STANDARD: Was muss man also tun?

Abraham: Wir brauchen eine massive Reform – der Verwaltung, der Polizei, der Justiz. Wie im Fall von Süditalien, das so ganz anders als der Norden ist, funktionieren auch in Indien manche Bundesstaaten besser als andere. Vergiss den Input. Welchen Output strebt man an? Man muss das Ende anschauen und dann den Prozess zurück zum Start konzipieren.

STANDARD: Aber wo beginnt man mit den Reformen?

Abraham: Zum Beispiel: Wir brauchen mindestens 7.000 Leute im diplomatischen Dienst, nicht nur 700. Das Schwierige ist: Wie stellt man den 701. ein? Denn die bereits existierenden 700 Diplomaten sind Maharadschas. Der Durchschnittsbotschafter hat sechs Länder in Afrika. Warum sollte er einen weiteren zulassen? Premierminister Narendra Modi wollte zehn weitere Leute zur indischen Verwaltung hinzuzufügen. Nach fünf Jahren dieser "autoritären" Regierung, wie man sie nennt, hat er null Leute reingebracht. So schwer ist das. Um das zu lösen, muss man das Problem im richtigen Maßstab betrachten. Stellen Sie sich Indien bitte nicht als lösbares Problem vor. Es ist einfach zu groß. Man muss es in Stücke auseinanderbrechen, die man lösen kann.

STANDARD: Um die Bürokratie zu reduzieren, muss man also mehr Leute einstellen?

Abraham: Es wirkt widersinnig, aber genau so ist es. Man muss oben hinzufügen und unten weglassen. In der Verwaltung könnte man 70 Prozent der Jobs streichen. Es ist wie mit den französischen Bauern. Man muss ihnen sagen: Ja, ihr könnt alle Subventionen haben, aber bitte baut nichts an. Und man darf komplizierte Probleme nicht mit komplexen verwechseln. Ein kompliziertes Problem ist ein Düsentriebwerk. Es ist sehr schwierig, aber wenn man es einmal verstanden hat, ist es gelöst. Ein komplexes Problem ist, wenn Feedback droht. Man interveniert, dann tritt Feedback auf, und man hat keine Ahnung, warum. Man muss ein komplexes Problem zu einem komplizierten Problem runterbrechen. Am Flughafen in Singapur muss man nie länger als fünf Minuten in der Schlange stehen. In Delhi steht man eine Stunde lang. Warum? Das ist ein lösbares Problem. Indien als Ganzes ist ein bedeutungsloses Konstrukt.

(Aufgaben):
- 1) Beantworte anhand des Interviews über Reformen in Indien diese Fragen:
(a) Wie viele Leute braucht der diplomatische Dienst laut Abraham mindestens?
(b) Wie viel Prozent der Jobs in der Verwaltung könnte man nach seiner Aussage streichen?
(c) Wie lange steht man am Flughafen in Delhi in der Schlange?
- 2) Führe das Interview über Reformen in Indien ab seinem letzten Satz weiter.

(Datensätze):
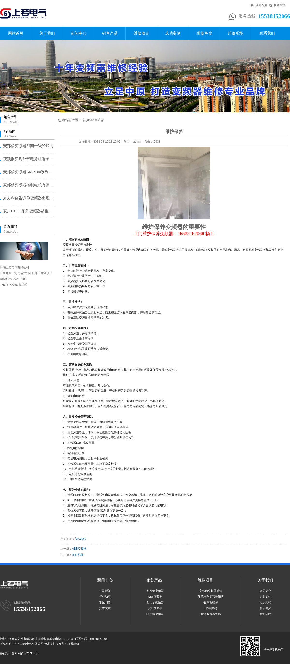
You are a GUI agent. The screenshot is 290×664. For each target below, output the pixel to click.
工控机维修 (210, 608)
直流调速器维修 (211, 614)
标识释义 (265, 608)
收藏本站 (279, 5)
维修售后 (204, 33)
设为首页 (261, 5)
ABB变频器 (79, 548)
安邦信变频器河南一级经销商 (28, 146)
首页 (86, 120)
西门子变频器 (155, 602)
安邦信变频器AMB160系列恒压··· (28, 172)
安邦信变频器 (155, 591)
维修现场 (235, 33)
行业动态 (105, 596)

...

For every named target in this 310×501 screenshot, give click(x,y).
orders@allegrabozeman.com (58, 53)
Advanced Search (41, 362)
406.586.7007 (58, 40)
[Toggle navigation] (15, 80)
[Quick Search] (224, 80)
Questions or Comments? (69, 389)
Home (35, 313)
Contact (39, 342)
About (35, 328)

(Lösungen):
- 1)
(a) Mindestens 7.000 Leute, nicht nur 700.
(b) 70 Prozent.
(c) Eine Stunde lang.

- 2)
STANDARD: Was meinen Sie damit?

Abraham: Bis zur Unabhängigkeit gab es kein Land namens Indien, nie. Wenn man ein Land aus dem Nichts kreiert, hat man Angst, dass es auseinanderfallen wird. Ich denke, wir sind an einem Punkt angekommen, wo wir tatsächlich ein Land sind. Daher kann man sich jetzt trauen, Macht vom Zentrum zu den Staaten zu verlagern. Doch wenn man die jetzige Struktur beibehält, hat man das Risiko, dass Indien auseinanderfällt, weil die Entwicklungsgeschwindigkeit zu unterschiedlich ist. Jeder Staat in Indien ist ein Bayern.

STANDARD: Wann sind die Dinge schiefgelaufen?

Abraham: Wie viele ehemalige kolonisierte Länder haben es geschafft, sich zu reformieren? Es ist sehr schwer, eine existierende Staatsstruktur rauszuwerfen, eine neue draufzusetzen – vor allem, wenn man innerhalb der Einschränkungen der Demokratie arbeitet. Die Briten haben die Struktur aufgebaut, um sich selbst zu bereichern.

STANDARD: Gäbe es eine Alternative zur kolonialen Struktur?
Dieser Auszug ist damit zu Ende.